*EXTRAIT FOURNI*
----------------------------------------

Pouvons-nous, pouvez-vous, accepter un tel camouflet ? Aujourd’hui, Veolia détient 29,9 % des parts de Suez.
Encore récemment, la proposition des dirigeants de Suez en date du 21 mars dernier a été rejetée par Veolia et la voix de l’État n’a pas été entendue, alors que cela aurait pu aboutir au rapprochement amical que vous appelez de vos vœux.
Pour toutes ces raisons, et bien d’autres que mes collègues développeront, l’action de l’État pose question. Elle me semble bien timide et n’a, pour l’heure, pas obtenu de résultats.
Si vous ne représentiez qu’un actionnaire privé, monsieur le ministre, les marchés vous auraient sanctionné après avoir constaté la faible efficacité de votre action et le manque de rentabilité de votre travail. Or vous n’êtes pas un actionnaire comme les autres : vous représentez l’intérêt général.
Et les conséquences pour l’intérêt général sont bien réelles ! Vous les connaissez, car, dans une interview du 29 septembre 2020, vous avez vous-même défini, et à juste titre, les quatre conditions préalables à tout rachat : protection de l’emploi, protection de l’empreinte industrielle, offre à majorité française, offre amicale.
À ce stade, nous constatons que ces conditions ne sont pas remplies.
À ce stade, vous n’avez pas été en mesure d’apporter des garanties à la représentation nationale, pas plus – c’est peut-être plus grave – qu’aux salariés concernés.
Comment pouvez-vous nous garantir que cette OPA n’emportera pas de conséquences sociales, environnementales et territoriales qui affecteraient durablement notre pays ?
Comment pouvez-vous nous garantir que les intérêts des collectivités locales – donc ceux de nos concitoyens –, très sensibles à cette affaire, seront préservés ?
Comment pouvez-vous nous garantir que la compétitivité d’un nouveau groupe d’une telle taille ne soit pas fortement menacée ?
Comment pouvez-vous nous garantir que cela ne favorisera pas l’apparition d’acteurs low cost défendant un moins-disant social ?
En conclusion, monsieur le ministre, nous voulons vous entendre aujourd’hui sur les choix politiques découlant d’un laisser-faire dommageable à nos yeux, qui n’incarnent plus l’intérêt général et qui conduisent à remettre en cause une véritable politique industrielle. Or celle-ci nous semble au contraire devoir être réinventée aujourd’hui, notamment au regard de la crise.
En cette période si particulière, le choix n’est pas entre moins d’État et mieux d’État, mais il doit être celui de la reconstruction d’un État stratège en matière industrielle. (Applaudissements sur les travées des groupes SER et GEST.)
M. le président. La parole est à M. Hervé Gillé, pour le groupe auteur de la demande. (Applaudissements sur les travées du groupe SER.)
M. Hervé Gillé, pour le groupe Socialiste, Écologiste et Républicain. Monsieur le président, monsieur le ministre, mes chers collègues, l’OPA se voulait amicale, mais les hostilités ne cessent pas, dans un contexte pandémique provoquant des incertitudes financières. Était-il vraiment opportun pour le groupe Engie de vendre ses participations dans Suez ?

----------------------------------------

*CONSIGNE*
D'après l'extrait fourni, quel pourcentage des parts de Suez est détenu par Veolia ?

----------------------------------------

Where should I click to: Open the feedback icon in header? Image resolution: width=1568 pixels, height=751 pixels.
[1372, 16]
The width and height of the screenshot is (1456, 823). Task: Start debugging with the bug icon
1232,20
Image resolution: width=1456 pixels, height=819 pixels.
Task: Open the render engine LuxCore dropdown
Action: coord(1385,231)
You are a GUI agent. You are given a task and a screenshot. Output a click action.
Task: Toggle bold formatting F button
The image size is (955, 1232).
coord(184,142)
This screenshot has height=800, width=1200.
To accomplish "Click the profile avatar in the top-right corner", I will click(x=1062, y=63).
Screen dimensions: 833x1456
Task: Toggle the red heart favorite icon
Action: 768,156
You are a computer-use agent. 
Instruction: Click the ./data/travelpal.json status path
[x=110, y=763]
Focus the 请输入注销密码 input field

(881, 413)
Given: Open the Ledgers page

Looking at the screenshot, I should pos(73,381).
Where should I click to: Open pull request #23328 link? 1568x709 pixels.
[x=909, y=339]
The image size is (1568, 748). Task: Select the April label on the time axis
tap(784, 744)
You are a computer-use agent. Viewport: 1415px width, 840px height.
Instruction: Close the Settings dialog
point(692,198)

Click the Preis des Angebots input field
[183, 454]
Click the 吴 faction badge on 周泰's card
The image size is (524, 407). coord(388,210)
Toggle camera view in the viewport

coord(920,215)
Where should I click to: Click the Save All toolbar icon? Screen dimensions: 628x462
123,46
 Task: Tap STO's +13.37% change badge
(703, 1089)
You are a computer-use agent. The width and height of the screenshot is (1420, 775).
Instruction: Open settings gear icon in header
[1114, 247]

----------------------------------------

*RÉPONSE COMPLÈTE*
Veolia détient 29,9 % des parts de Suez.